HYPERINFLATION,
SURFACTANT AND NEONATAL LUNG INJURY
Bengt
Robertson
Laboratory
for Surfactant Research, Department of Surgical Sciences, Karolinska
Hospital, Stockholm, Sweden
Neonatal lung adaptation
implies that the liquid expanding in the fetal lung at a volume roughly
equivalent to functional residual capacity is replaced with approximately
the same volume of gas. This requires rapid transepithelial absorption of
fetal lung liquid from the airspaces to the interstitial space and a
simultaneous uniform distribution of gas in terminal airspaces, stabilized
by a film of surfactant.

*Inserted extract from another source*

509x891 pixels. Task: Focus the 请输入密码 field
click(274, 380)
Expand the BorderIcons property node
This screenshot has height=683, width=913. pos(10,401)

Hyperexpansion of a liquid filled immature lung at
birth, for example by ventilation with excessive tidal volumes during a
vigorous resuscitation maneuver, may lead to epithelial disruption with
recruitment of inflammatory cells and permeation of plasma proteins to the
airspaces, compromising the effect of subsequent surfactant therapy.
Experiments on immature lambs with a gestational age of 127-128 days have
confirmed that manual ventilation (‘bagging’) with just a few large breaths
(35-40 ml/kg) soon after birth interferes with the response to surfactant
therapy 30 min later. Control animals not undergoing the bagging maneuver
showed a significant improvement of lung compliance and alveolar expansion
after receiving surfactant. Animals subjected to the bagging procedure at
birth showed no improvement in lung compliance and alveolar expansion;
instead these lambs had wide-spread alveolar collapse associated with
influx of leukocytes to the airspaces, epithelial necrosis in terminal
conducting airways, and formation of hyaline membranes (Bjorklund et al,
Pediatr Res 42:348-355, 1997). In other experiments, in which different
volumes were inflated during a similar bagging maneuver, we found that lung
injury could be induced by volumes as low as 16 ml/kg (Bjorklund et al,
Acta Anaesthesiol Scand, in press). Administration of surfactant at birth
without preceding hyperinflation of the lungs had the anticipated
beneficial effect. In babies with respiratory distress syndrome, surfactant
should probably be administered as soon as possible after the diagnosis has
been established, preferably before the baby becomes dependent on
mechanical ventilation. Randomized clinical trials have revealed that
babies with respiratory distress syndrome breathing spontaneously can be
treated with surfactant during a brief period of intubation and that this
intervention significantly reduces the need for mechanical ventilation
during the subsequent course of the disease.